== VORLIEGENDER TEXT ==
Das Kunstmuseum Bern präsentiert mit «August Gaul. Moderne Tiere» eine faszinierende Schau. Mit dem vermeintlich harmlosen Thema werden auch heikle Punkte angesprochen.

Bild: zvg
  • Dossier

Helen Lagger

Löwinnen brüllen besser als Löwen. Zumindest anders. Seit das Kunstmuseum und das Zentrum Paul Klee in Bern von Nina Zimmer geführt werden, scheint eine neue Sensibilität eingekehrt zu sein. Künstlerinnen, die im Gegensatz zu ihren männlichen Zeitgenossen viel zu wenig Aufmerksamkeit bekamen, wie Teruko Yokoi (1924-2020) oder Lee Krasner (1908-1984) erhalten endlich Platz. Es wird ein neuer Blick auf die hauseigene Sammlung geworfen. Und die derzeit überall beschworene Diversität scheint in den beiden Häusern mehr als eine Floskel zu sein.

 

Die Löwin als Variation zum imperialen Löwen

Eine mit Bernsteinaugen versehene Löwin – stark, erhaben und schön – bildet nun den Auftakt zur Ausstellung «August Gaul. Moderne Tiere». Der deutsche Bildhauer August Gaul (1869-1921) schuf die «grosse stehende Löwin» um 1899-1901.

Mit diesem Werk gelang dem Plastiker auf der dritten Ausstellung der Secession in Berlin der Durchbruch. Die für die Schau beauftragte Gastkuratorin Katharina Lee Chichester schreibt im zur Ausstellung erschienen Katalog, die Löwin sei eine «damals unerhörte Variation auf den machtsymbolisch-imperial aufgeladenen männlichen Löwen gewesen».

Gaul befreite die Tiere aus ihrem Käfig – dem Umstand, stets in biblischem oder mythologischem Kontext dargestellt zu werden – und erklärte sie zum autonomen Bildgegenstand. «Ich mache Tiere, weil es mich freut», lautet ein Zitat des Künstlers, der als 20-Jähriger bei einer Verlosung an der Kunstgewerbeschule eine Dauerkarte für den Zoologischen Garten gewonnen hatte. Dort konnte er vor den Käfigen zeichnen und modellieren.

Das Kunstmuseum Bern erhielt 2014 von der Zwillenberg-Stiftung rund 120 Tierplastiken und präsentierte bereits 2014 mit «August Gaul und Martin Lauterberg» einen Teil des umfangreichen Werkes. Mit «August Gaul. Moderne Tiere» wird das tierische Oeuvre nun anlässlich von Gauls Todesjahr, das sich zum hundertsten Mal jährt, in einen kulturhistorischen Zusammenhang gerückt und mit den Tierdarstellungen anderer Künstler und Künstlerinnen konfrontiert.
===
**DIE AUFGABEN:**
1. Erläutern Sie anhand des Textes über die Gaul-Ausstellung in ein bis drei Sätzen, wie August Gaul dazu kam, vor den Tierkäfigen zeichnen und modellieren zu können.
2. Wie viele Tierplastiken erhielt das Kunstmuseum Bern laut dem Text über die Gaul-Ausstellung 2014 von der Zwillenberg-Stiftung?
3. Setzen Sie den Text über die Gaul-Ausstellung im Kunstmuseum Bern nach seinem letzten Satz fort.
Die Daten sind für die Bearbeitung nicht erforderlich.
== ANGEZEIGTE DATEN ==
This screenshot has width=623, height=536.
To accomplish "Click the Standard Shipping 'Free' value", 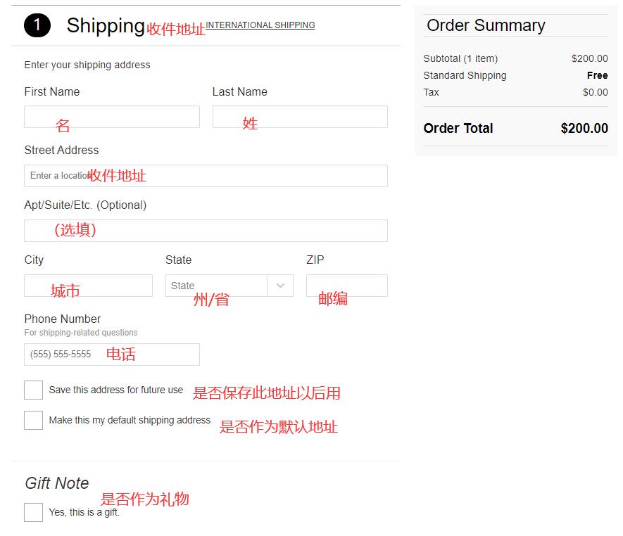I will 597,75.
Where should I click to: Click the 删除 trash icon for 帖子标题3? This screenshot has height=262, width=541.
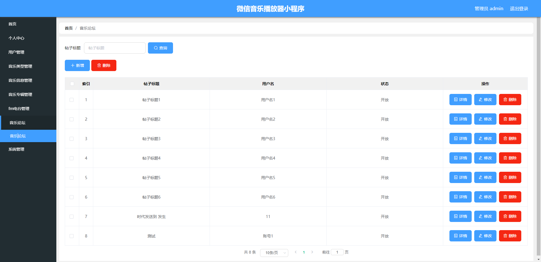(x=505, y=138)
===
**GELÖSTE AUFGABEN:**
1. Als 20-Jähriger gewann August Gaul bei einer Verlosung an der Kunstgewerbeschule eine Dauerkarte für den Zoologischen Garten. Dort konnte er vor den Käfigen zeichnen und modellieren.

2. Rund 120 Tierplastiken.

3.
 

Bilder aus kolonialen Zusammenhängen

Anhand von sieben Kapiteln werden verschiedene Aspekte des sich wandelnden Verhältnisses zwischen Menschen und Tieren thematisiert. Im Eingangsbereich stösst man auf eine Trigger-Warnung: «In dieser Ausstellung werden in zwei Kapiteln Bilder aus kolonialen Zusammenhängen gezeigt, die Rassismen und Diskriminierungen enthalten», heisst es Rot auf Schwarz. Es werde der Versuch unternommen, diese Bilder in ihrer Konstruktion von Differenz und Hierarchie zu entlarven und ihre anhaltende, machtvolle Wirkung auf unser Denken und Selbstverständnis dadurch zu distanzieren.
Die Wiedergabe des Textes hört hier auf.